» What is expected:
Filter the entries below, keeping every line that has the word "agent".

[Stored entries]
************

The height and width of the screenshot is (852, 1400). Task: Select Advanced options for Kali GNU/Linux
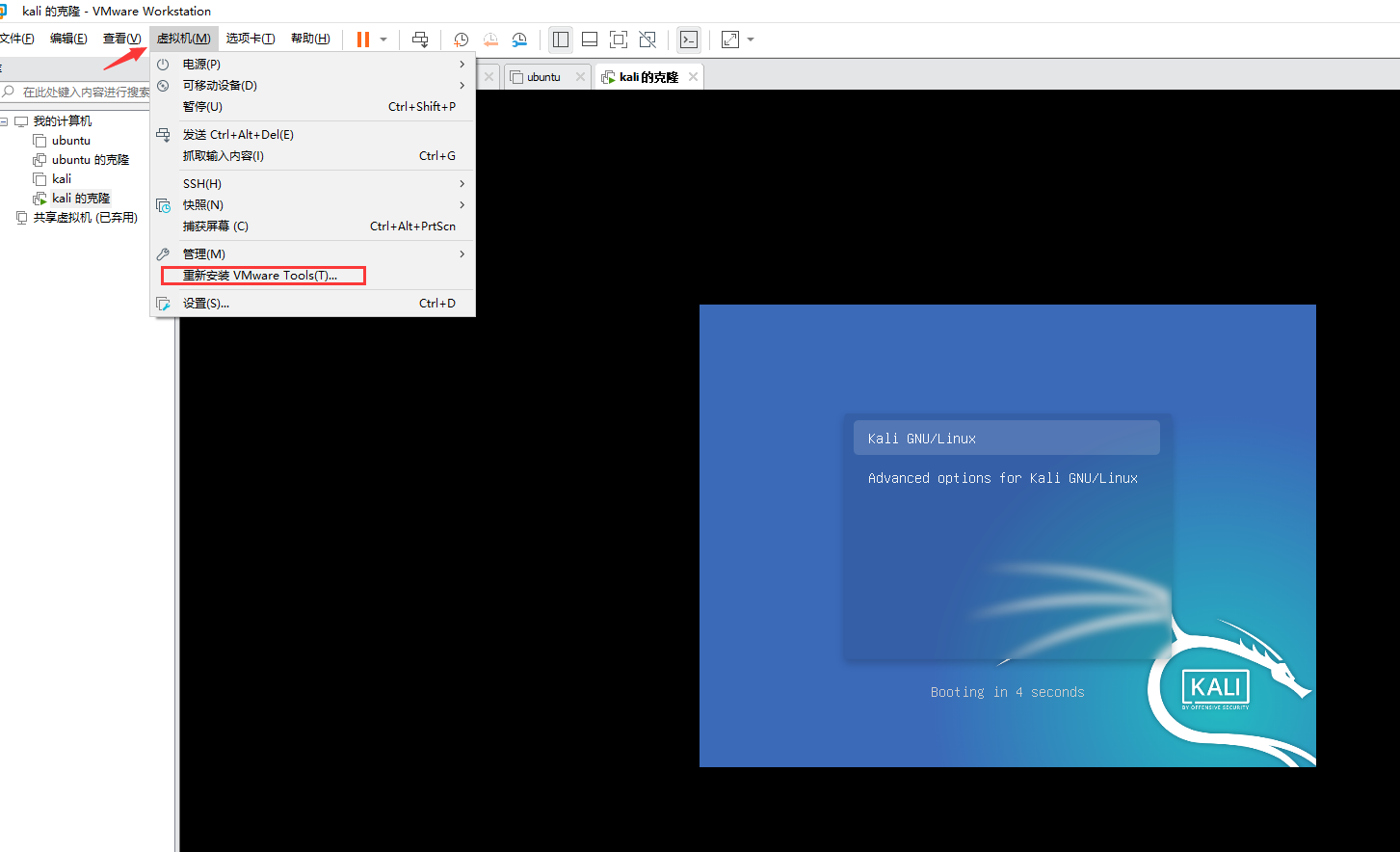tap(1002, 478)
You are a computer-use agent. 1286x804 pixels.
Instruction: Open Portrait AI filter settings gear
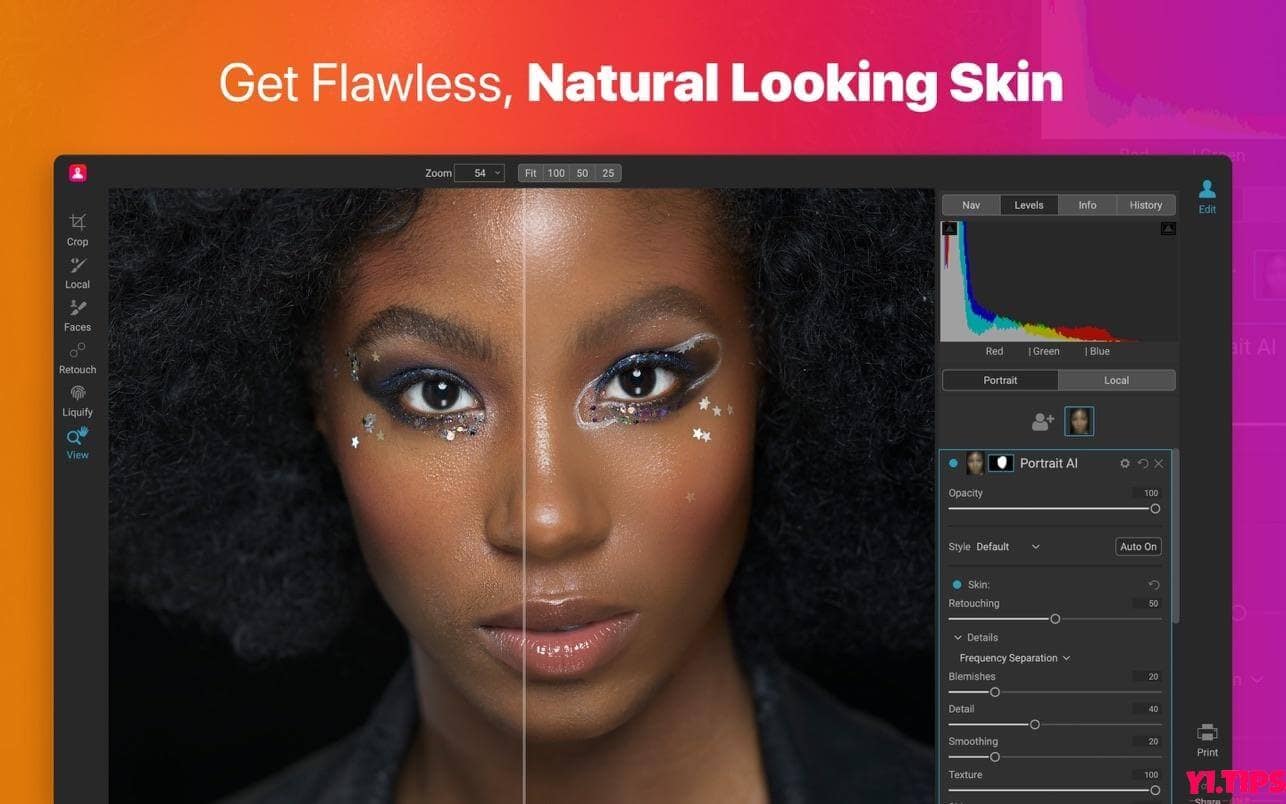click(1125, 463)
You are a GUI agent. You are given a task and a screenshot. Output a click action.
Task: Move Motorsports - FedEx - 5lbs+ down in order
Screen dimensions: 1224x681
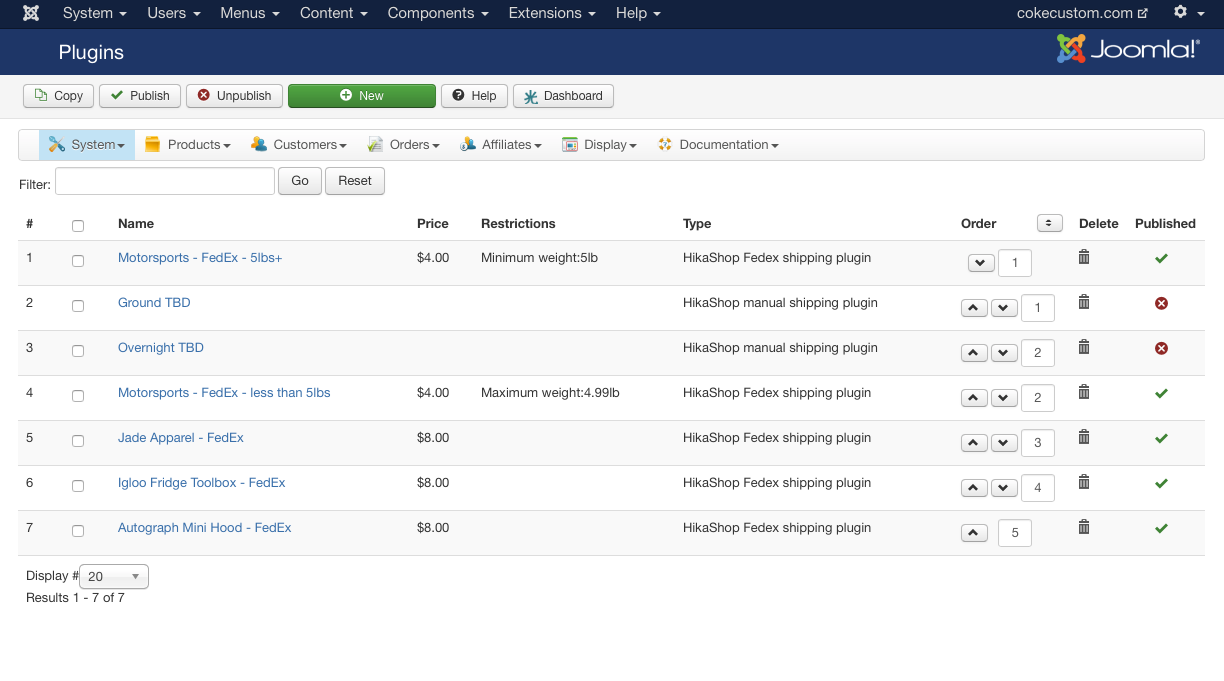[x=981, y=263]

************

» Exercise answer:
You are a computer-use agent. 1286x804 pixels.
You are a GUI agent. You are given a task and a screenshot. Output a click action.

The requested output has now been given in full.